The heat shield and the parts that stick around it can withstand 1370 degrees Celsius (everything behind the heat shield will chill at room temperature). The parts that will actually see the sun are made from a niobium alloy called C103 that is used in rocket engines, an alloy of titanium, zirconium and molybdenum called TZM, and tungsten.

angelicoq5 karma

So, will be the probe be able to go into the sun's corona, or does that still remain sci-fi?

Science_News12 karma

It will fly right through the sun's corona and "taste" the particles there.

mikeramey14 karma

What's your favorite thing about space?

Science_News18 karma

The possibility that life exists on other planets.

needmorexanax3 karma

Is it possible to one day use the sun as an energy source? Not just solar energy. Would you think of of the sun as an untapped source of energy?

Science_News22 karma

You mean like a Dyson sphere? I don't see any reason that couldn't work in theory, but it seems inefficient to leapfrog over regular solar energy and start constructing something in space anytime soon. We haven't maxed out the potential of solar energy in the traditional sense, by a long shot.

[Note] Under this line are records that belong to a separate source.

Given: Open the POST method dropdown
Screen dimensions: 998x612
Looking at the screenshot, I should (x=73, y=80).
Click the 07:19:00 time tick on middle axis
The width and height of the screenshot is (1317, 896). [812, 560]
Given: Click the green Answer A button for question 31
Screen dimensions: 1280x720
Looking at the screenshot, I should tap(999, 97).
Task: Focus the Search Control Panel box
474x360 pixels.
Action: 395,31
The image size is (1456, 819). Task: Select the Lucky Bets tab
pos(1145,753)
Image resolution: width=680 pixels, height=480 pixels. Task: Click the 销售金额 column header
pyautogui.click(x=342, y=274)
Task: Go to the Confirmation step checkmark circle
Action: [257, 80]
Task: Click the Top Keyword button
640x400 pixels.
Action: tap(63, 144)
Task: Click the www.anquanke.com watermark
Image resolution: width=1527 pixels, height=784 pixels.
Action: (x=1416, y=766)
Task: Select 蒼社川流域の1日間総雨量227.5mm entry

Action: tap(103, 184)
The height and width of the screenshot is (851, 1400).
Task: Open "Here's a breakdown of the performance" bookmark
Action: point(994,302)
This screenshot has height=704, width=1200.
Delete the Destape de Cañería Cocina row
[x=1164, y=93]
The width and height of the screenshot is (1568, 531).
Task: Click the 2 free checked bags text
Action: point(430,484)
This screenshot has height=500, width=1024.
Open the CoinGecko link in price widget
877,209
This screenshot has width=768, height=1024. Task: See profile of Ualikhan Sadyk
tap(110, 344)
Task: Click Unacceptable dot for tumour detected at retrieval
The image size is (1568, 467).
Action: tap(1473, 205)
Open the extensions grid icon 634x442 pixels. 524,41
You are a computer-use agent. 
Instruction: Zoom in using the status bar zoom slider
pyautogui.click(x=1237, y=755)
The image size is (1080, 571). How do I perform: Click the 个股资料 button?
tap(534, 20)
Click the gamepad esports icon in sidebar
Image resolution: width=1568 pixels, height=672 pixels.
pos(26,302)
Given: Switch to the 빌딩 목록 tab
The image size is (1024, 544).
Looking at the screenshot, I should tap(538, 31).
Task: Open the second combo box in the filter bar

Also Parker Probe will use solar energy, but solar panels hate getting hot! So it will have to tuck the solar panels mostly behind the heat shield when it's close to the sun, and actively cool the panels off with tubes of pressurized water.

Danitoba2 karma

You're the Lisa that appears on Brady Harran's youtube channels, aren't you. DeepskyVideos, SixtySymbols, Numberphile, etc. Pleasure to see you here My question :

Will the probe survive and return near Earth in one piece?

Science_News6 karma

That actually must be a different Lisa! The probe won't return to Earth - it will end up disintegrating and becoming part of the sun.

iklassic-1 karma

Any chance we end up nuking the sun by mistake?

Science_News4 karma

Not a whit. The sun is big, the probe is small (about the size of a car). In a fight, the sun will win.